- The Washington Times - Saturday, June 29, 2002

Amtrak and Bush administration officials closed a deal last night to help Amtrak get the $200 million it needs to keep passenger trains running through September.
The agreement, tentatively reached Wednesday, helps Amtrak avert the first systemwide shutdown in its 31-year history, a shutdown that had been threatened to begin next week.
The Transportation Department will give Amtrak an immediate $100 million loan, then will join with Amtrak in asking Congress to provide the remainder.
"Our goal was to ensure uninterrupted service for the over 750,000 Americans who rely on Amtrak and our nation's commuter rail service every day, and we have accomplished that goal," Transportation Secretary Norman Y. Mineta said at a news conference.
The announcement capped a week of shuttle diplomacy among Amtrak leaders, Bush administration officials and members of Congress.
The final negotiations hinged on what conditions the administration would place on its $100 million loan. Amtrak agreed to 12, many involving improved financial accountability.
"A lot of this is stuff that should be done," Amtrak President David Gunn said.
The conditions require Amtrak to spend all its money over the next 15 months on existing assets and services rather than expansion of service.
Also, Amtrak must freeze all management salaries and suspend any annual bonuses for this year for employees with salaries over $75,000.
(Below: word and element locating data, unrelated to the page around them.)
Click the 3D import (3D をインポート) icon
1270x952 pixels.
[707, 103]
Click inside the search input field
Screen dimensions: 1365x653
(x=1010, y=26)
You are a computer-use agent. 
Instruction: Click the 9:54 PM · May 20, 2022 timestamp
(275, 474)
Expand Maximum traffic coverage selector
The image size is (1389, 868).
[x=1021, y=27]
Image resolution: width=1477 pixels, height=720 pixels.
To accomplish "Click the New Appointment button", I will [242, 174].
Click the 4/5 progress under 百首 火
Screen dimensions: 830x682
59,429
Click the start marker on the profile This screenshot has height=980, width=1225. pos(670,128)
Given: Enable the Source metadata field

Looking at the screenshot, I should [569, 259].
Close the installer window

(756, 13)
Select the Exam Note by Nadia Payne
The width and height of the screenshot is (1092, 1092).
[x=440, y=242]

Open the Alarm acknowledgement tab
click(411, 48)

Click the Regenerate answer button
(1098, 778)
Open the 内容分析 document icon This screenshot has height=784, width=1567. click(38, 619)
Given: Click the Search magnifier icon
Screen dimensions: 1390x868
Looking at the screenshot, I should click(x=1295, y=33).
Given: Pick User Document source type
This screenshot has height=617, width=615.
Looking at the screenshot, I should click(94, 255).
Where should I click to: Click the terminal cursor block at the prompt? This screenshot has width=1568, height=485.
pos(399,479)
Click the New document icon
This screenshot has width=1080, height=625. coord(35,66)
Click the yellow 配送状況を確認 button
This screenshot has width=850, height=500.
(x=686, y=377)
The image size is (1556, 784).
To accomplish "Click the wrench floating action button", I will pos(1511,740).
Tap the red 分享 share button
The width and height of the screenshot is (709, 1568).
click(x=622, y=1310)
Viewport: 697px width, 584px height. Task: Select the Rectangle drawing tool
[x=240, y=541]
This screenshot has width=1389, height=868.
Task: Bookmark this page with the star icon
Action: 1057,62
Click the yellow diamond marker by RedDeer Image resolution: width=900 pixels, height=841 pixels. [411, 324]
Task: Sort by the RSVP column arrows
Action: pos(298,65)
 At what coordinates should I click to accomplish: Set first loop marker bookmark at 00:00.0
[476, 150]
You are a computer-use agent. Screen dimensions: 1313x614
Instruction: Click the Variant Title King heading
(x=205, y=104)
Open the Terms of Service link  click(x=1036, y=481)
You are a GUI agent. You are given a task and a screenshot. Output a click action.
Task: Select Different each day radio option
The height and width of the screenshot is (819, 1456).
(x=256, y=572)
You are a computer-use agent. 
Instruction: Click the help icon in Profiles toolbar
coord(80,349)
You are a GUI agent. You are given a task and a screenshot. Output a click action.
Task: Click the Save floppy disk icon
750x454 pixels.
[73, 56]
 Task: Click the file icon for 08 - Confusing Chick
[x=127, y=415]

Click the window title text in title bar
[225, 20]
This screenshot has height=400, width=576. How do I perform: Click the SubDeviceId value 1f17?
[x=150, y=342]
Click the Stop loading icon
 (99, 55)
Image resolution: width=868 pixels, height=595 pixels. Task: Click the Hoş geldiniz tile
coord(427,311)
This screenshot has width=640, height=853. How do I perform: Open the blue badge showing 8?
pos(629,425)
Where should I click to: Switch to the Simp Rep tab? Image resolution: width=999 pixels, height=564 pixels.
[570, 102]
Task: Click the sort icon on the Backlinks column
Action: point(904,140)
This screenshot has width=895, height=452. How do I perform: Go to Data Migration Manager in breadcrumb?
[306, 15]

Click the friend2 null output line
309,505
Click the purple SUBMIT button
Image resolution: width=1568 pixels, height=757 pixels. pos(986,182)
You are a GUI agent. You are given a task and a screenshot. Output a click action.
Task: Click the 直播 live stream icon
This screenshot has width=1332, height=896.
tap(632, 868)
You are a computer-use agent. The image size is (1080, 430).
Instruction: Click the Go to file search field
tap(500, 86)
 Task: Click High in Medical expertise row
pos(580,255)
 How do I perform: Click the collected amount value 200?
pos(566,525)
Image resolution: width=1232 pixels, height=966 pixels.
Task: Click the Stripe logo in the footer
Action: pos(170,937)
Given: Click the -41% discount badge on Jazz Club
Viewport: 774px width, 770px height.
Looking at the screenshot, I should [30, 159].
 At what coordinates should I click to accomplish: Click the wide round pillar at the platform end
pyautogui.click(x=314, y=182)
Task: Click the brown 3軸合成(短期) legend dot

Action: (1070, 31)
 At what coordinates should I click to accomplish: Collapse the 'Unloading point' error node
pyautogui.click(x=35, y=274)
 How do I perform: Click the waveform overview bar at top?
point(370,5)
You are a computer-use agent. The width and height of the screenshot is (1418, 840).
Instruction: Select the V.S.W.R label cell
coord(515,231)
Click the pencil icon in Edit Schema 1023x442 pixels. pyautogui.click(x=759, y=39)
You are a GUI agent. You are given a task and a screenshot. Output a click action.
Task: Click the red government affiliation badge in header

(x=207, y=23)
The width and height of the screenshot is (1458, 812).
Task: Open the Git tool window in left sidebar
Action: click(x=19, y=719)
Officials had said one sticking point was a provision that would prevent Amtrak from entering into any new agreement that restricts its ability to contract with private firms.
The administration wants Amtrak to move toward a system in which it uses outside companies to handle its reservations, food service and equipment maintenance, and perhaps even some routes.
In the end, that requirement was left out.
Still to be resolved is the form of the congressional assistance. Amtrak would prefer an appropriation which it would not have to pay back but a loan is also possible.
Amtrak is already carrying heavy debt, estimated at $3.85 billion in March.
"This has been an important week for passenger rail because the events of this week have forever dispelled the question of Amtrak's relevance in the nation's transportation future," said John Robert Smith, chairman of Amtrak's governing board.
Mr. Gunn had warned that Amtrak could begin shutting down its entire nationwide system as early as next weekend if it did not get government help to close a $200 million budget gap.
Mr. Mineta and members of Amtrak's governing board reached a tentative agreement Wednesday night and had been working since then to finalize it.
Mr. Mineta has made it clear that, at some point, the administration will seek major changes in how Amtrak does business.
He has proposed ending federal operating subsidies, introducing competition and making states more responsible for paying for train service. His plan would also gradually remove Amtrak as owner of 366 miles of tracks in the Boston-Washington corridor.
Mr. Gunn, who became Amtrak's president May 15, has said that he agrees the railway needs to make major improvements in its finances and operations but that he does not agree with many of the more drastic reforms the administration is seeking.